Josh Waletzky’s 1980 documentary “Image Before My Eyes” has been reissued on DVD and it deserves to be seen by anyone with an interest in Polish-Jewish history. Based in the period between the two World Wars and using a wealth of home movies, newsreels, photographs and posters, the resulting production provides a deeply poignant elegy to a vanished culture.
Roughly 90% of Poland’s 3.5 million Jews perished in the Holocaust.
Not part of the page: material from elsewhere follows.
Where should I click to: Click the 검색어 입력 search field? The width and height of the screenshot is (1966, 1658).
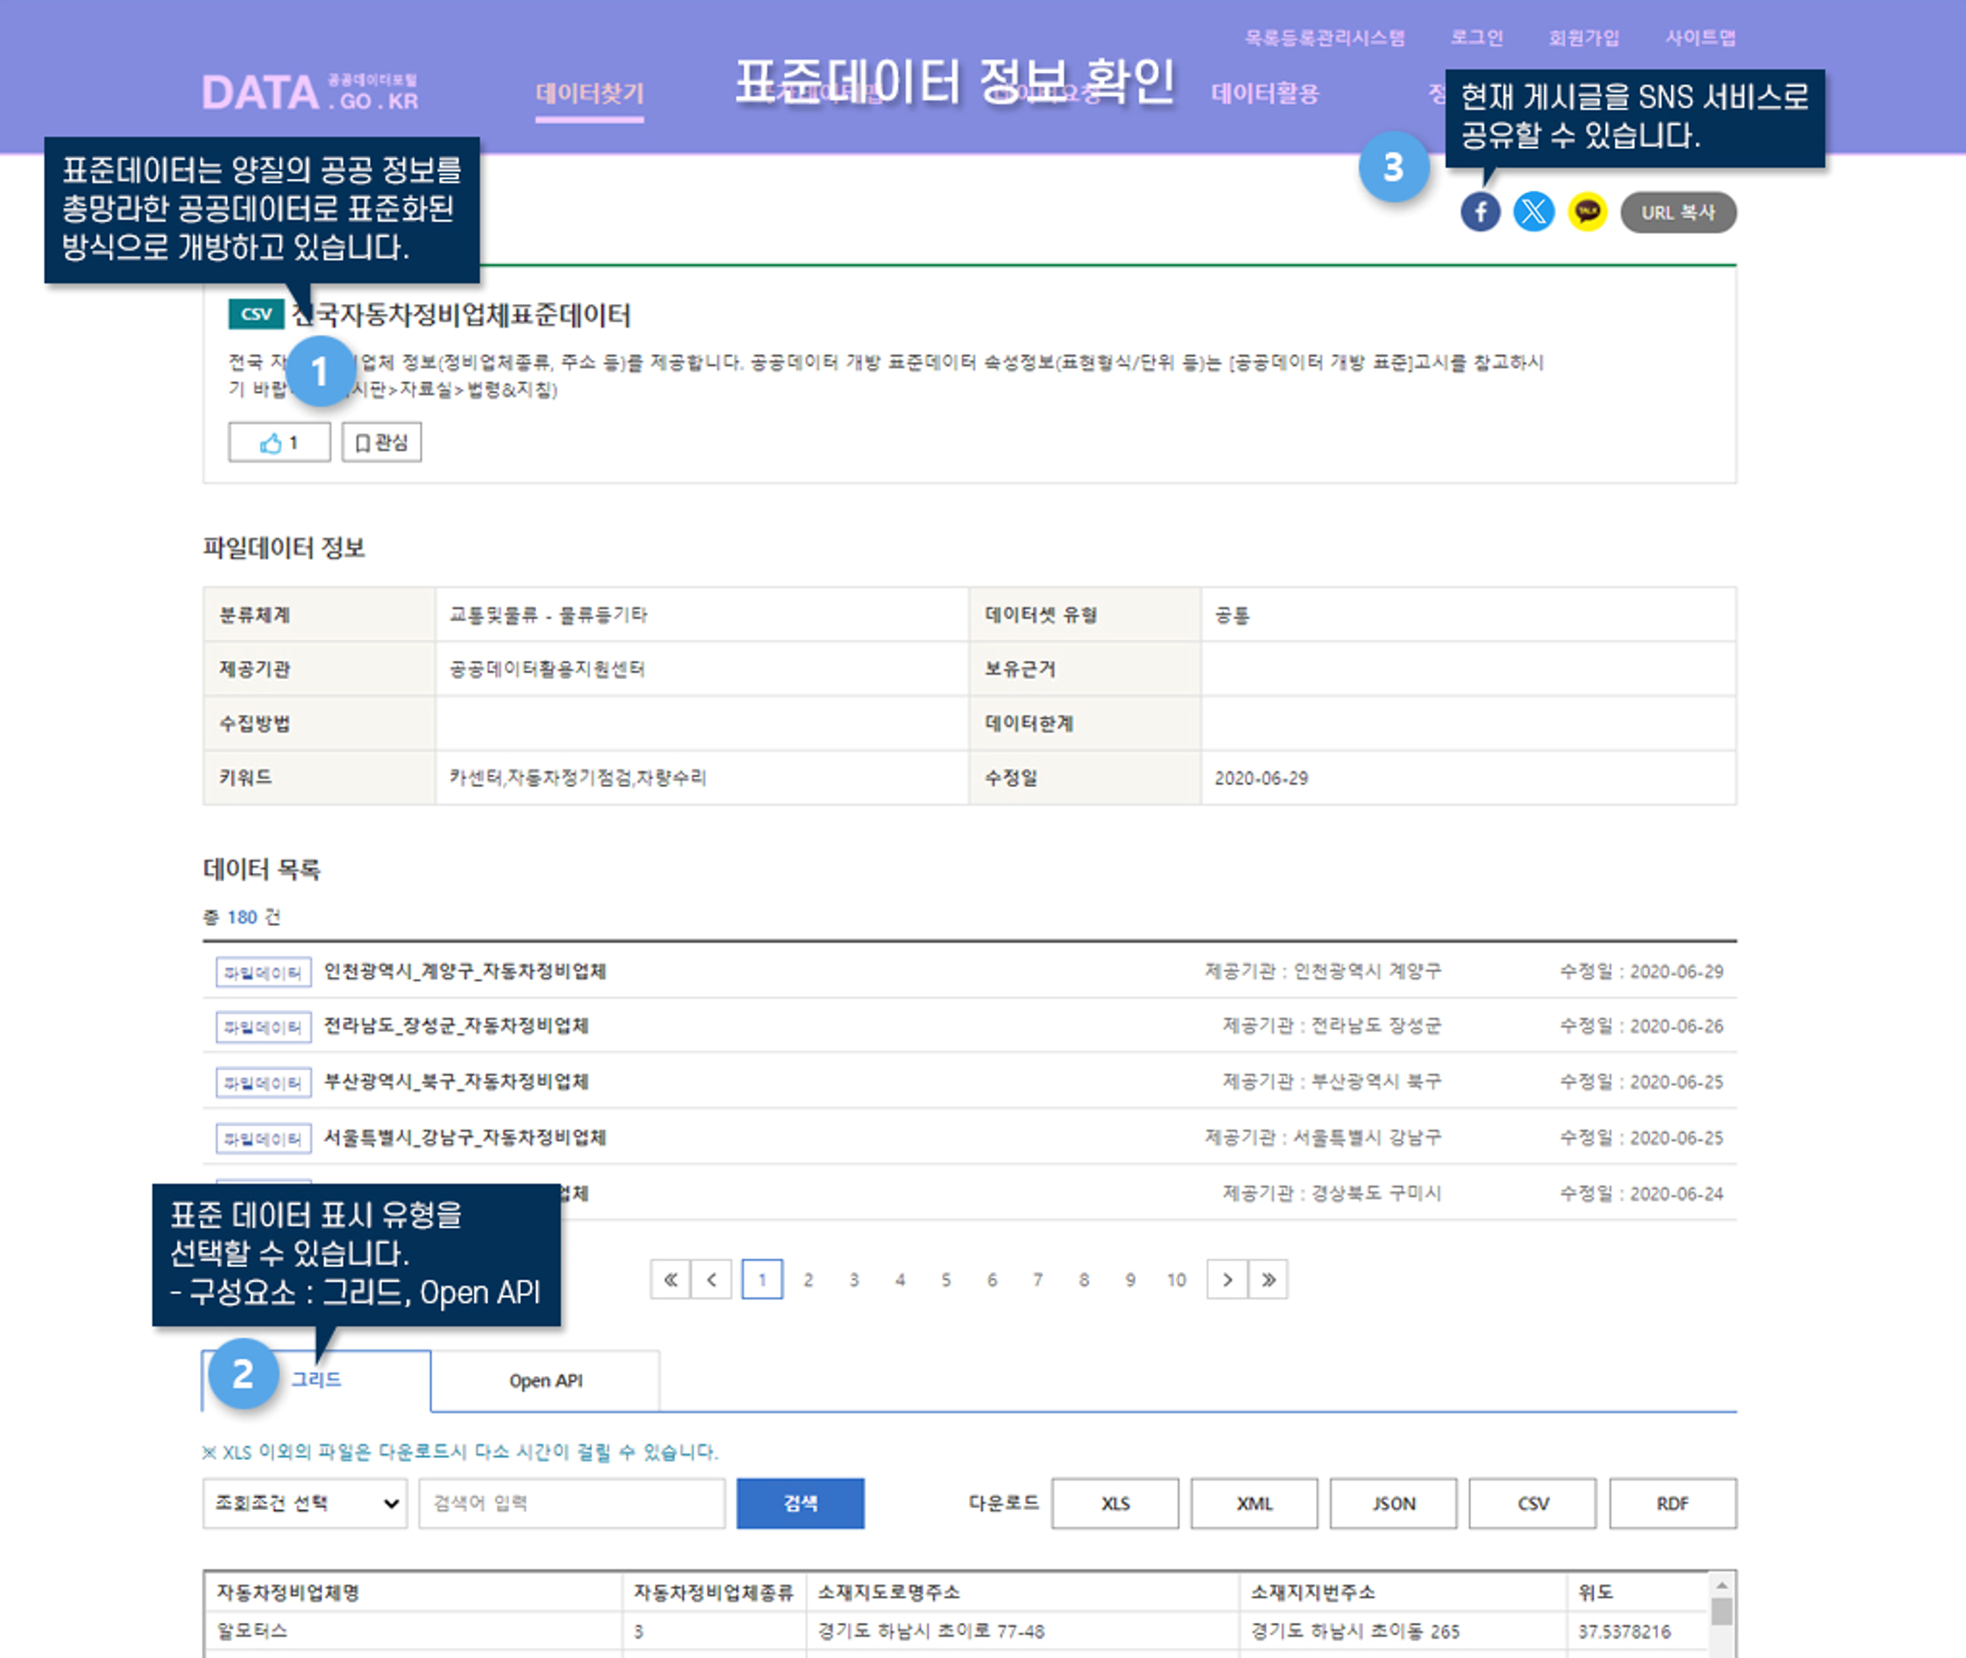tap(571, 1503)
Even before the Nazi invasion, it was clearly a difficult environment within a greater hostile world – Poland was a relatively poor country and the Polish people, with their deep-rooted traditions of anti-Semitism, were not eager to make life easier for their Jewish neighbors (who had actually been part of Poland for some 900 years prior to World War II).
Still, this period saw an extraordinary flowering of political, social, educational and cultural diversity within Poland’s Jewish community. The rise of socialist, communist, Zionist and trade labor movements galvanized the population, while the embrace of secularism was seen by many as a threat to religious traditions. Yiddish-language theater, publishing and cinema offered an artistic outlet, while these cultural venues also brought the world to Poland’s Jews via Yiddish translations of foreign works.
“Image Before My Eyes” interviews survivors who look back with a mix of love and rue at the Jewish experience. Many of them were children during that period and perhaps their view is tempered with more patience and emotion than the genuine situations deserved. Few speak with any visible bitterness of Polish anti-Semitism – it is just stated matter-of-factly. The fact that these people and their recorded histories survive provides a touching cinematic epitaph to that vanished world, for all that remains is the image.